Task item: Repeat the listing below line by line, exactly, leaving its pictures behind.

Given records:

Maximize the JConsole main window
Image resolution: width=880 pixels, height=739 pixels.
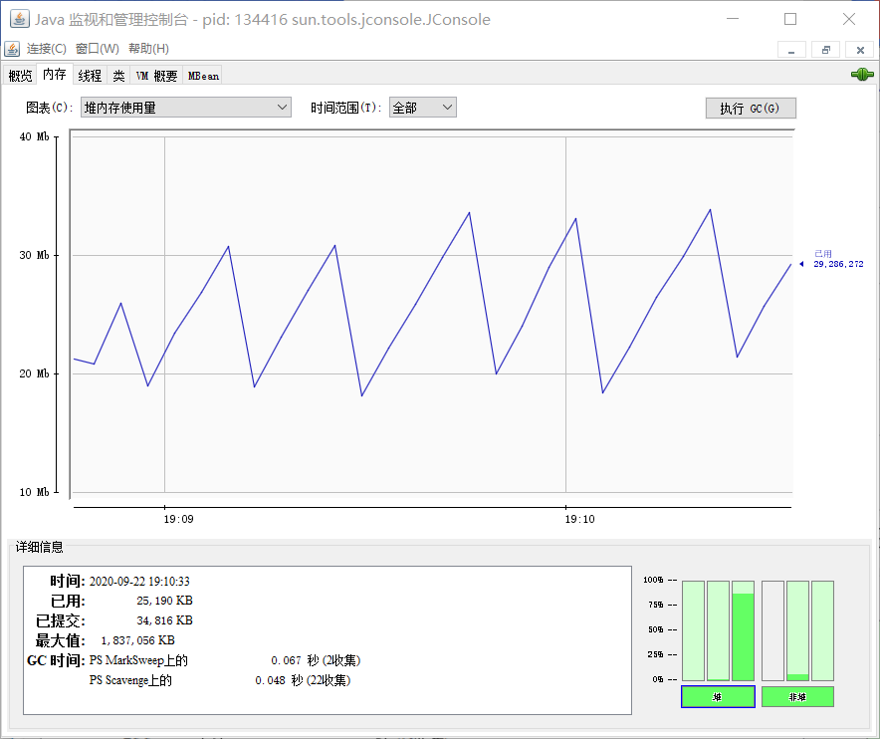coord(790,19)
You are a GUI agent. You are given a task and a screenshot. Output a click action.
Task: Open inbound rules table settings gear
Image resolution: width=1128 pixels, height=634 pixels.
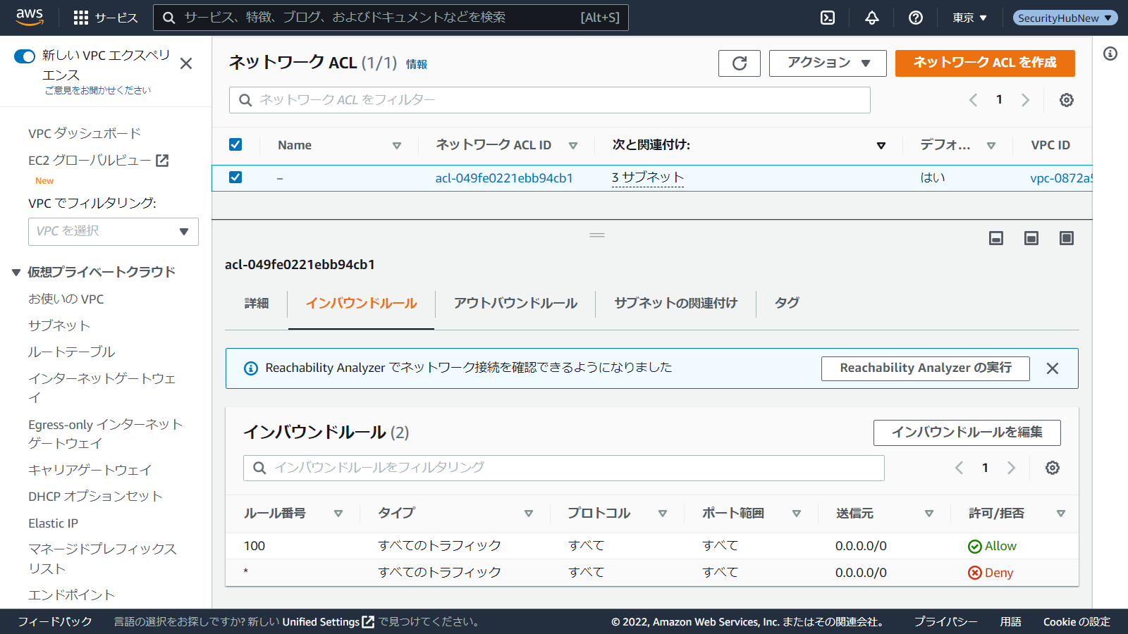click(x=1053, y=468)
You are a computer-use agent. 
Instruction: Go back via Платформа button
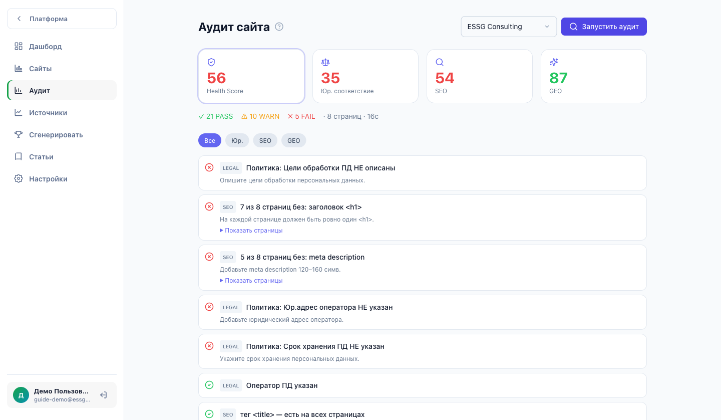click(x=62, y=19)
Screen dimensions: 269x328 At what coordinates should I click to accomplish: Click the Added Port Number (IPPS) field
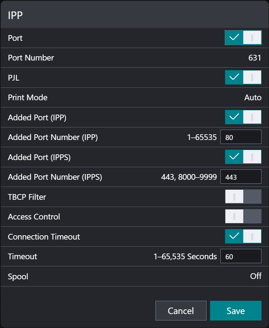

Solution to the problem:
Maximize the JConsole main window
Image resolution: width=880 pixels, height=739 pixels.
coord(790,19)
You are a GUI agent. You are given a task and a screenshot. Output a click action.
Task: Open inbound rules table settings gear
Image resolution: width=1128 pixels, height=634 pixels.
click(x=1053, y=468)
You are a computer-use agent. 
Instruction: Go back via Платформа button
click(x=62, y=19)
Screen dimensions: 269x328 At what coordinates should I click to accomplish: Click the Added Port Number (IPPS) field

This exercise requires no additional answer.